What is being asked:
In your reply, write out each entry exactly as given.
== Segment start ==
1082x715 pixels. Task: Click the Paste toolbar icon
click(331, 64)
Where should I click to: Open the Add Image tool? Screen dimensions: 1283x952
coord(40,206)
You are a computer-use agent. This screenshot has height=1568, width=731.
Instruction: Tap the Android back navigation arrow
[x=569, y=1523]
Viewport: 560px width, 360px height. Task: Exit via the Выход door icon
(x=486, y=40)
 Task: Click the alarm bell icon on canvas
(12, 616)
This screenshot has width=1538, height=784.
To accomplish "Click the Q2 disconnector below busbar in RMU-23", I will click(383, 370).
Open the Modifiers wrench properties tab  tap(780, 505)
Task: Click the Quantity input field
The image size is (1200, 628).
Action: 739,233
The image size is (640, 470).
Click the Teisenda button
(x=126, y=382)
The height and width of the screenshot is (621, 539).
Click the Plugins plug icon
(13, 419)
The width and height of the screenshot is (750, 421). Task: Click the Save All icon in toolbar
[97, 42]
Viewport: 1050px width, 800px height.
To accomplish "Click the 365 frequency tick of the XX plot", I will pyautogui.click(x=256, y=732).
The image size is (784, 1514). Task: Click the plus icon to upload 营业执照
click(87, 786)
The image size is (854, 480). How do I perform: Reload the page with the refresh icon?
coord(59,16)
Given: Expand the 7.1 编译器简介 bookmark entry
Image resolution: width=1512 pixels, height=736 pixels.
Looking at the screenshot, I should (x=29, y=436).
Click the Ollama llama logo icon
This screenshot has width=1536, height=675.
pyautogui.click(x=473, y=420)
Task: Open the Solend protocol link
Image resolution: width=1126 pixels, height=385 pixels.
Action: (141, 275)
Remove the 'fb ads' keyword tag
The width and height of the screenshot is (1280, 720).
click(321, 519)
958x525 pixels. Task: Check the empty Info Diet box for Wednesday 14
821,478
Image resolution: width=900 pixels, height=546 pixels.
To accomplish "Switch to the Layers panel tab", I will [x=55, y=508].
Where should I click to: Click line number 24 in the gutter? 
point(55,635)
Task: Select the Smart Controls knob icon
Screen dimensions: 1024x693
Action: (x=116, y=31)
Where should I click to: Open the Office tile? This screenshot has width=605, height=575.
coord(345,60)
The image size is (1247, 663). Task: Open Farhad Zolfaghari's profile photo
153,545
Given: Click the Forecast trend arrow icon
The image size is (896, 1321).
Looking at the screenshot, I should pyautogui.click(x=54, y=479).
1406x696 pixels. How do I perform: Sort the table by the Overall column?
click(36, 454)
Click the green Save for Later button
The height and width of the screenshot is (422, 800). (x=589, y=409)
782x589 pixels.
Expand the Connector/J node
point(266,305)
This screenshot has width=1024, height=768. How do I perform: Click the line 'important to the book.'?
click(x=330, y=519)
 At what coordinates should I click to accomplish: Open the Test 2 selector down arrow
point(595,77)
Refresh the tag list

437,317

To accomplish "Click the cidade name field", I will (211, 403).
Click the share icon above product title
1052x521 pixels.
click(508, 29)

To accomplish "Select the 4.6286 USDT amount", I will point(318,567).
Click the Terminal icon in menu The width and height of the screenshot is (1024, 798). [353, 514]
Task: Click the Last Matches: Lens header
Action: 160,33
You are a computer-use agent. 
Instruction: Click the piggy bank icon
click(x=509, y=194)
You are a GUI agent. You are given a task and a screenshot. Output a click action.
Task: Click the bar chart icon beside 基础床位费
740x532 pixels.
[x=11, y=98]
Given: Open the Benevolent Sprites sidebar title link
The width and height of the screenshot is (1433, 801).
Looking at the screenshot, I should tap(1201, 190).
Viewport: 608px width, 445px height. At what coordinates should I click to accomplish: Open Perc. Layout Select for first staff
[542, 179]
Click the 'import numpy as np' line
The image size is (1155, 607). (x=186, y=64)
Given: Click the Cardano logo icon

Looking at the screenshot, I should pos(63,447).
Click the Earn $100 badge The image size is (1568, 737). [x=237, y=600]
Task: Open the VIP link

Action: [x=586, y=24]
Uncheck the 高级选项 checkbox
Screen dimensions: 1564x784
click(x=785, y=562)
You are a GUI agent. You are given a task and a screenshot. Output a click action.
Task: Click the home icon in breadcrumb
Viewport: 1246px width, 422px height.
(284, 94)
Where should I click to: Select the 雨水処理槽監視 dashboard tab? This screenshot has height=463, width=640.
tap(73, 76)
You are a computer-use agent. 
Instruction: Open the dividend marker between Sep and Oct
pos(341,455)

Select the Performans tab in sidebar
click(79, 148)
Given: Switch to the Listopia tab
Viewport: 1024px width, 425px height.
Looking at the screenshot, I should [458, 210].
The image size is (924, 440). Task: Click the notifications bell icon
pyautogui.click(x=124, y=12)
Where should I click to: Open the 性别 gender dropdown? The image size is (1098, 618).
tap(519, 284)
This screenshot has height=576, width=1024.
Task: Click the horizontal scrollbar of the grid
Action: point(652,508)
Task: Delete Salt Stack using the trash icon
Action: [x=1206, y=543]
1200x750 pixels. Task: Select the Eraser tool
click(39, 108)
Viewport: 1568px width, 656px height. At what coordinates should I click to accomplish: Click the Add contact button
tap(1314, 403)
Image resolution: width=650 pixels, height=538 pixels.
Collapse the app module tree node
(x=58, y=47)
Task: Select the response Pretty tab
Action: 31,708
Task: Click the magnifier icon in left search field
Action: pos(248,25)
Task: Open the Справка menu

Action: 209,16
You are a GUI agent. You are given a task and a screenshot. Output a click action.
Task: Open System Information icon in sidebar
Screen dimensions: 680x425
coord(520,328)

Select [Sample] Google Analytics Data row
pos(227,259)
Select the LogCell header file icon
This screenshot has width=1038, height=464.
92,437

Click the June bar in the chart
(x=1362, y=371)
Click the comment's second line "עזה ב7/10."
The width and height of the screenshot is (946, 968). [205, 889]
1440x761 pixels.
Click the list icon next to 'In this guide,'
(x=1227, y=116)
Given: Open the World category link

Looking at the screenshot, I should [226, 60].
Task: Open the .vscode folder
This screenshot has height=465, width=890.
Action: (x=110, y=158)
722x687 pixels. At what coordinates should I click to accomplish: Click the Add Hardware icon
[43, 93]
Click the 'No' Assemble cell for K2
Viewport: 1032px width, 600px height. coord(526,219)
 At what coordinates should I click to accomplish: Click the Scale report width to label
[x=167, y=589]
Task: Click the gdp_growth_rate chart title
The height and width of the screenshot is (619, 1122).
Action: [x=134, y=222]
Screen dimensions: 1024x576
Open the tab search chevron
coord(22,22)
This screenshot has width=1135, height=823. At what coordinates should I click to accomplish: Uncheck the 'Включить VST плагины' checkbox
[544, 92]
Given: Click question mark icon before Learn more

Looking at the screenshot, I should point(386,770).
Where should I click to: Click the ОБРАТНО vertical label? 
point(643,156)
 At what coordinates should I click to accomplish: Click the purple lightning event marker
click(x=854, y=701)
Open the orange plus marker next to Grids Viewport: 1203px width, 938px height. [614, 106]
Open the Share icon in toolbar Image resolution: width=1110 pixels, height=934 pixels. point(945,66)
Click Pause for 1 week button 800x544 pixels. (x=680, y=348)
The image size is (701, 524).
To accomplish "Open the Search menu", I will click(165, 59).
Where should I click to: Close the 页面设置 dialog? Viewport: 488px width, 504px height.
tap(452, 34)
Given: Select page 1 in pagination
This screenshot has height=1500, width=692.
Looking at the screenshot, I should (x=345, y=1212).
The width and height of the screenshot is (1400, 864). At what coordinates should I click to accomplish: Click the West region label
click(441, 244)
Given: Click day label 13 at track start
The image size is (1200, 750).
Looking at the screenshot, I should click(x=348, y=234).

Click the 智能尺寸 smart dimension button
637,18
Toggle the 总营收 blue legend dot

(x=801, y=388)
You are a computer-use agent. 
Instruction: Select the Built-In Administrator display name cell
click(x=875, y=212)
== Segment end ==
Output of the task:
1082x715 pixels. Task: Click the Paste toolbar icon
click(331, 64)
Where should I click to: Open the Add Image tool? Screen dimensions: 1283x952
coord(40,206)
You are a computer-use agent. This screenshot has height=1568, width=731.
Instruction: Tap the Android back navigation arrow
[x=569, y=1523]
Viewport: 560px width, 360px height. Task: Exit via the Выход door icon
(x=486, y=40)
 Task: Click the alarm bell icon on canvas
(12, 616)
This screenshot has width=1538, height=784.
To accomplish "Click the Q2 disconnector below busbar in RMU-23", I will click(383, 370).
Open the Modifiers wrench properties tab  tap(780, 505)
Task: Click the Quantity input field
The image size is (1200, 628).
Action: 739,233
The image size is (640, 470).
Click the Teisenda button
(x=126, y=382)
The height and width of the screenshot is (621, 539).
Click the Plugins plug icon
(13, 419)
The width and height of the screenshot is (750, 421). Task: Click the Save All icon in toolbar
[97, 42]
Viewport: 1050px width, 800px height.
To accomplish "Click the 365 frequency tick of the XX plot", I will pyautogui.click(x=256, y=732).
The image size is (784, 1514). Task: Click the plus icon to upload 营业执照
click(87, 786)
The image size is (854, 480). How do I perform: Reload the page with the refresh icon?
coord(59,16)
Given: Expand the 7.1 编译器简介 bookmark entry
Image resolution: width=1512 pixels, height=736 pixels.
Looking at the screenshot, I should (x=29, y=436).
Click the Ollama llama logo icon
This screenshot has width=1536, height=675.
pyautogui.click(x=473, y=420)
Task: Open the Solend protocol link
Image resolution: width=1126 pixels, height=385 pixels.
Action: (141, 275)
Remove the 'fb ads' keyword tag
The width and height of the screenshot is (1280, 720).
click(321, 519)
958x525 pixels. Task: Check the empty Info Diet box for Wednesday 14
821,478
Image resolution: width=900 pixels, height=546 pixels.
To accomplish "Switch to the Layers panel tab", I will [x=55, y=508].
Where should I click to: Click line number 24 in the gutter? 
point(55,635)
Task: Select the Smart Controls knob icon
Screen dimensions: 1024x693
Action: (x=116, y=31)
Where should I click to: Open the Office tile? This screenshot has width=605, height=575.
coord(345,60)
The image size is (1247, 663). Task: Open Farhad Zolfaghari's profile photo
153,545
Given: Click the Forecast trend arrow icon
The image size is (896, 1321).
Looking at the screenshot, I should pyautogui.click(x=54, y=479).
1406x696 pixels. How do I perform: Sort the table by the Overall column?
click(36, 454)
Click the green Save for Later button
The height and width of the screenshot is (422, 800). (x=589, y=409)
782x589 pixels.
Expand the Connector/J node
point(266,305)
This screenshot has width=1024, height=768. How do I perform: Click the line 'important to the book.'?
click(x=330, y=519)
 At what coordinates should I click to accomplish: Open the Test 2 selector down arrow
point(595,77)
Refresh the tag list

437,317

To accomplish "Click the cidade name field", I will (211, 403).
Click the share icon above product title
1052x521 pixels.
click(508, 29)

To accomplish "Select the 4.6286 USDT amount", I will point(318,567).
Click the Terminal icon in menu The width and height of the screenshot is (1024, 798). [353, 514]
Task: Click the Last Matches: Lens header
Action: 160,33
You are a computer-use agent. 
Instruction: Click the piggy bank icon
click(x=509, y=194)
You are a GUI agent. You are given a task and a screenshot. Output a click action.
Task: Click the bar chart icon beside 基础床位费
740x532 pixels.
[x=11, y=98]
Given: Open the Benevolent Sprites sidebar title link
The width and height of the screenshot is (1433, 801).
Looking at the screenshot, I should tap(1201, 190).
Viewport: 608px width, 445px height. At what coordinates should I click to accomplish: Open Perc. Layout Select for first staff
[542, 179]
Click the 'import numpy as np' line
The image size is (1155, 607). (x=186, y=64)
Given: Click the Cardano logo icon

Looking at the screenshot, I should pos(63,447).
Click the Earn $100 badge The image size is (1568, 737). [x=237, y=600]
Task: Open the VIP link

Action: [x=586, y=24]
Uncheck the 高级选项 checkbox
Screen dimensions: 1564x784
click(x=785, y=562)
You are a GUI agent. You are given a task and a screenshot. Output a click action.
Task: Click the home icon in breadcrumb
Viewport: 1246px width, 422px height.
(284, 94)
Where should I click to: Select the 雨水処理槽監視 dashboard tab? This screenshot has height=463, width=640.
tap(73, 76)
You are a computer-use agent. 
Instruction: Open the dividend marker between Sep and Oct
pos(341,455)

Select the Performans tab in sidebar
click(79, 148)
Given: Switch to the Listopia tab
Viewport: 1024px width, 425px height.
Looking at the screenshot, I should [458, 210].
The image size is (924, 440). Task: Click the notifications bell icon
pyautogui.click(x=124, y=12)
Where should I click to: Open the 性别 gender dropdown? The image size is (1098, 618).
tap(519, 284)
This screenshot has height=576, width=1024.
Task: Click the horizontal scrollbar of the grid
Action: point(652,508)
Task: Delete Salt Stack using the trash icon
Action: [x=1206, y=543]
1200x750 pixels. Task: Select the Eraser tool
click(39, 108)
Viewport: 1568px width, 656px height. At what coordinates should I click to accomplish: Click the Add contact button
tap(1314, 403)
Image resolution: width=650 pixels, height=538 pixels.
Collapse the app module tree node
(x=58, y=47)
Task: Select the response Pretty tab
Action: 31,708
Task: Click the magnifier icon in left search field
Action: pos(248,25)
Task: Open the Справка menu

Action: 209,16
You are a GUI agent. You are given a task and a screenshot. Output a click action.
Task: Open System Information icon in sidebar
Screen dimensions: 680x425
coord(520,328)

Select [Sample] Google Analytics Data row
pos(227,259)
Select the LogCell header file icon
This screenshot has width=1038, height=464.
92,437

Click the June bar in the chart
(x=1362, y=371)
Click the comment's second line "עזה ב7/10."
The width and height of the screenshot is (946, 968). [205, 889]
1440x761 pixels.
Click the list icon next to 'In this guide,'
(x=1227, y=116)
Given: Open the World category link

Looking at the screenshot, I should [226, 60].
Task: Open the .vscode folder
This screenshot has height=465, width=890.
Action: (x=110, y=158)
722x687 pixels. At what coordinates should I click to accomplish: Click the Add Hardware icon
[43, 93]
Click the 'No' Assemble cell for K2
Viewport: 1032px width, 600px height. coord(526,219)
 At what coordinates should I click to accomplish: Click the Scale report width to label
[x=167, y=589]
Task: Click the gdp_growth_rate chart title
The height and width of the screenshot is (619, 1122).
Action: [x=134, y=222]
Screen dimensions: 1024x576
Open the tab search chevron
coord(22,22)
This screenshot has width=1135, height=823. At what coordinates should I click to accomplish: Uncheck the 'Включить VST плагины' checkbox
[544, 92]
Given: Click question mark icon before Learn more

Looking at the screenshot, I should point(386,770).
Where should I click to: Click the ОБРАТНО vertical label? 
point(643,156)
 At what coordinates should I click to accomplish: Click the purple lightning event marker
click(x=854, y=701)
Open the orange plus marker next to Grids Viewport: 1203px width, 938px height. [614, 106]
Open the Share icon in toolbar Image resolution: width=1110 pixels, height=934 pixels. point(945,66)
Click Pause for 1 week button 800x544 pixels. (x=680, y=348)
The image size is (701, 524).
To accomplish "Open the Search menu", I will click(165, 59).
Where should I click to: Close the 页面设置 dialog? Viewport: 488px width, 504px height.
tap(452, 34)
Given: Select page 1 in pagination
This screenshot has height=1500, width=692.
Looking at the screenshot, I should (x=345, y=1212).
The width and height of the screenshot is (1400, 864). At what coordinates should I click to accomplish: Click the West region label
click(441, 244)
Given: Click day label 13 at track start
The image size is (1200, 750).
Looking at the screenshot, I should click(x=348, y=234).

Click the 智能尺寸 smart dimension button
637,18
Toggle the 总营收 blue legend dot

(x=801, y=388)
You are a computer-use agent. 
Instruction: Select the Built-In Administrator display name cell
click(x=875, y=212)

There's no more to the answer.